= DOCUMENT EXTRACT =
:::::
Questions concerning new power for winding up by ASIC

 ASIC, Corporate Insolvency, Insolvency Laws, Insolvency practices, Regulation  Comments Off on Questions concerning new power for winding up by ASIC
Feb 272012

New laws have been drafted to give the Australian Securities and Investments Commission (ASIC) power to wind up companies.  But what mode of winding up will these liquidations be? Creditors’ voluntary liquidation, or failed members’ voluntary liquidation?  And will there be any requirement  that directors prepare a statement of assets and liabilities?

 The focus in this post is on a proposed new section of the Corporations Act 2001, namely section 489EB —  “Deemed resolution that company be wound up voluntarily”.

The section seems, at the beginning, to be proposing that the winding up proceed  as a creditors’ voluntary winding up.  Subsections 489EB(a) and (b) state:

“(a) the company is taken to have passed a special resolution under section 491 that the company be wound up voluntarily; and

(b) the company is taken to have passed the special resolution:

(i) at the time when ASIC made the order under section 489EA; and

(ii) without a declaration having been made and lodged under section 494;

In other words, it is deemed to be a creditors’ voluntary liquidation because the deemed resolution to wind up the company is deemed to have not been accompanied by a declaration of solvency under section 494. 

But then in subsection 489EB(c) reference is made to section 496: a section that only applies where a declaration of solvency has been made under section 494.

Section 496 – Duty of liquidator where company turns out to be insolvent – applies in a members’ voluntary liquidation.  But how could section 496 have any application?

To me the reference to section 496 seems to be in direct conflict with (proposed) subsections 489EB(a) and (b).
:::::
= Records of locating words and elements =
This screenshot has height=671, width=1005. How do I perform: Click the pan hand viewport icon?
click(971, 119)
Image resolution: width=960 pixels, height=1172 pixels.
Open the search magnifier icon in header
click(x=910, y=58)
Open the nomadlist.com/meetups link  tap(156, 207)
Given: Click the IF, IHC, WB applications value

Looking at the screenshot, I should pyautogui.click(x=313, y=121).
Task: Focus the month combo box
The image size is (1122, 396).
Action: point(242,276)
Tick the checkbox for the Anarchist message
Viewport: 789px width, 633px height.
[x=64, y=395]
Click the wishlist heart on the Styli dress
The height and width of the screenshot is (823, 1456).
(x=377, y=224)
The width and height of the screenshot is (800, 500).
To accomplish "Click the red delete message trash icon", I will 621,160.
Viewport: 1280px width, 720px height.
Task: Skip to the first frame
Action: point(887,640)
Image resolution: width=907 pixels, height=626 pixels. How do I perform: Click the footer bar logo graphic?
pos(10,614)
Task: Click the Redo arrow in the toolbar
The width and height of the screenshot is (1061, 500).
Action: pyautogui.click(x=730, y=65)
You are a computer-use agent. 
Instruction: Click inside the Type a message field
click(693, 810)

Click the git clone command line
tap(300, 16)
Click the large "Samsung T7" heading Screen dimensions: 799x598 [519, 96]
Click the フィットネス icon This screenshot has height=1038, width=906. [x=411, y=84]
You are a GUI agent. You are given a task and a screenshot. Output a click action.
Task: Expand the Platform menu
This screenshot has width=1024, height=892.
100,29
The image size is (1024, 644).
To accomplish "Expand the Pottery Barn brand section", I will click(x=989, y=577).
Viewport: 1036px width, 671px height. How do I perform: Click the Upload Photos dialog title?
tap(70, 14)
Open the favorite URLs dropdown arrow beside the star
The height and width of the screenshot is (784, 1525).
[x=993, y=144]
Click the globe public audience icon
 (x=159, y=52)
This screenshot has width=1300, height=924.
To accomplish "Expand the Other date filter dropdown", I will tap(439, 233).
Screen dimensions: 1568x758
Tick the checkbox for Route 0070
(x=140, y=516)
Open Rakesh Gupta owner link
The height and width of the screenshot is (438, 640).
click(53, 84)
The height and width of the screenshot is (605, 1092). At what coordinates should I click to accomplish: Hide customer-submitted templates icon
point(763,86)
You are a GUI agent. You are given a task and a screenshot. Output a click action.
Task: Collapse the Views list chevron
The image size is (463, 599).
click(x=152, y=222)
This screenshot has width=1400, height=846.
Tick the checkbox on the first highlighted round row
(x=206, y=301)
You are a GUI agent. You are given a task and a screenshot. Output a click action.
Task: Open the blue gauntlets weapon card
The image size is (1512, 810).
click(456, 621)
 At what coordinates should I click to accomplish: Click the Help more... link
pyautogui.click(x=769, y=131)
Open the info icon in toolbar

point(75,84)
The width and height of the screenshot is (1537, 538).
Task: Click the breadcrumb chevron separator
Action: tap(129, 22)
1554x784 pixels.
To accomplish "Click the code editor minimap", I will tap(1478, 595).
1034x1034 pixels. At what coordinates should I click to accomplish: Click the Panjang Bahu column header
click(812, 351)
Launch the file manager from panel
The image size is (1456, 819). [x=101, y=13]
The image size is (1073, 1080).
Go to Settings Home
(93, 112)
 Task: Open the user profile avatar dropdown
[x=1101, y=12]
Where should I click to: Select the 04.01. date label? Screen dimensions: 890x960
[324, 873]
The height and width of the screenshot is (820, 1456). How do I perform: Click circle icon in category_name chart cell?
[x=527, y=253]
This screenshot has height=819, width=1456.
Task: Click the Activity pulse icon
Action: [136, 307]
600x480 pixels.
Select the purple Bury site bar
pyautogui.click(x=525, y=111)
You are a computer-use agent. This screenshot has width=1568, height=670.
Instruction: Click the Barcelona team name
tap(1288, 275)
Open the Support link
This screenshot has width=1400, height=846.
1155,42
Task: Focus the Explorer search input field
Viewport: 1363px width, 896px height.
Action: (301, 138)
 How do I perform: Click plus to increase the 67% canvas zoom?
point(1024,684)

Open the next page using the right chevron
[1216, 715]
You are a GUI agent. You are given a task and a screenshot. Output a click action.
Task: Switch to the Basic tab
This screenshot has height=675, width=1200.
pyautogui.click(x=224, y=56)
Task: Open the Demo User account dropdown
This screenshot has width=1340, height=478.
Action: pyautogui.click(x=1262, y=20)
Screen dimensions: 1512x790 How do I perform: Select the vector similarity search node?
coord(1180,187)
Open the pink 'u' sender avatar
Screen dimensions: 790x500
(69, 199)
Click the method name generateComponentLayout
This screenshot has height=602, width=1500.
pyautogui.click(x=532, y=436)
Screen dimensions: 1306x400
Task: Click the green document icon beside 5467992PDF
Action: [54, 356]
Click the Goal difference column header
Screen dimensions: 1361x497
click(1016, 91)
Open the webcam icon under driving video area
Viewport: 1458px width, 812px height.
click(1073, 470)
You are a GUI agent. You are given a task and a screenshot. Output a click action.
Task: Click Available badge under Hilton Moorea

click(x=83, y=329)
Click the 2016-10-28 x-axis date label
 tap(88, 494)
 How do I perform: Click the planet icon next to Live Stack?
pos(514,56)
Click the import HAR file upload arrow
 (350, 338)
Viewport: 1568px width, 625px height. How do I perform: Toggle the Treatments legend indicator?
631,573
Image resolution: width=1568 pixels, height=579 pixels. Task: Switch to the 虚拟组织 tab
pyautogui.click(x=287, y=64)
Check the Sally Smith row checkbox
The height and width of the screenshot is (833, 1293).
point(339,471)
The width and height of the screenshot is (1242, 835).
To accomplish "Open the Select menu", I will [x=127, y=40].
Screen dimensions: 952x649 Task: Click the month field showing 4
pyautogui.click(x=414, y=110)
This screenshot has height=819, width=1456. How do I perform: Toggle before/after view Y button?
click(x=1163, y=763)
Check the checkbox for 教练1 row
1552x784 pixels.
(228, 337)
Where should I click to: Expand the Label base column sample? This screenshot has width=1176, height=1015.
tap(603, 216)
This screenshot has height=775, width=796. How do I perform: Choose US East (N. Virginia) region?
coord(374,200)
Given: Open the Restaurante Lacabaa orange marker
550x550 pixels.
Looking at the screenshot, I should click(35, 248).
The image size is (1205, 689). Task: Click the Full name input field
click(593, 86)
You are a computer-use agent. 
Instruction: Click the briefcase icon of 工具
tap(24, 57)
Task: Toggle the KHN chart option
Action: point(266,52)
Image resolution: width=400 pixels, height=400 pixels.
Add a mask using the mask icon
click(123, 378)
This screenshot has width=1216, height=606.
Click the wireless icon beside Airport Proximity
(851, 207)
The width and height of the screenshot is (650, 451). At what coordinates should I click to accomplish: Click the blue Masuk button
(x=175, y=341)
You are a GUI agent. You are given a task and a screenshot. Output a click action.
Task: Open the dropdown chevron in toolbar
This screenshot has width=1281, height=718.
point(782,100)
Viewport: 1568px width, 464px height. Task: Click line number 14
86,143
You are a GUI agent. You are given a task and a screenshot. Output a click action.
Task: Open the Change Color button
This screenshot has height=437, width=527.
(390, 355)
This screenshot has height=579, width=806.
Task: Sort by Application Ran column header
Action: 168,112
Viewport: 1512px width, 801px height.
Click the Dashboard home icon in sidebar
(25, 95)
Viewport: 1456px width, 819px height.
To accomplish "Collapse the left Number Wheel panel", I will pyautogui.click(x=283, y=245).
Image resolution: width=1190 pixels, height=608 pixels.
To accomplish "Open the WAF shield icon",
:::::
= REQUIRED TASKS =
[1] List every section of the Corporations Act 2001 that the post on ASIC's new winding-up power cites by number.
[2] Pick up the post on ASIC's new winding-up power where it stops, and keep writing in its voice.

= ANSWERS TO THE EXERCISE =
[1] 489EB, 491, 489EA, 494, 496

[2]
If section 496 does somehow have some application as (proposed) section 489EB(c) seems to suggest, then it would appear that the winding up by the ASIC is to be a members’ voluntary winding up where a company turns out to be insolvent.

If section 496 (for members’ voluntary liquidations) does apply, then section 496(2) – notice to creditors, section 496(4) – liquidator to lay before meeting a statement of assets and liabilities, and section 496(5) – replacement of liquidator, and the other subsections in 496, would be brought into play, wouldn’t they?  Is this intentional or are these oversights or unintended consequences?

If section 496 is to have some application in a winding up by the ASIC, does that mean that the liquidator may choose a path other than the winding up of the company? I ask this because section 496(1) gives the liquidator the option to apply under section 459P for the company to be wound up in insolvency, or appoint an administrator of the company under section 436B, or convene a meeting of the company’s creditors?  Is this intentional or are these oversights or unintended consequences?

If the winding up is a creditors’ voluntary winding up, then it appears that — unlike in an ordinary creditor’ voluntary winding up — there will be no requirement of directors to submit a Report as to Affairs (RATA).  This is so because the section that does require a RATA  from the directors — section 497(5) — seems, along with all other parts of section 497,  to have been made inapplicable by the following words of  (proposed) subsection 489EB(d), “section 497 is taken to have been complied with in relation to the winding up”. 

The same would be true of section 497(2)(b)(i), which requires the liquidator to send creditors a summary of affairs (Form 509).  It too would be “taken to have been complied with in relation to the winding up”. 

Which suggests that when a company is wound up by the ASIC there will be no requirement on the part of directors to prepare and submit a statement about the company’s business, property, affairs and financial circumstances.

This seems strange given that in the other two types of insolvent winding up – court-ordered winding up and creditors’ voluntary winding up– such a statement is required. Is this an oversight or an  unintended consequence?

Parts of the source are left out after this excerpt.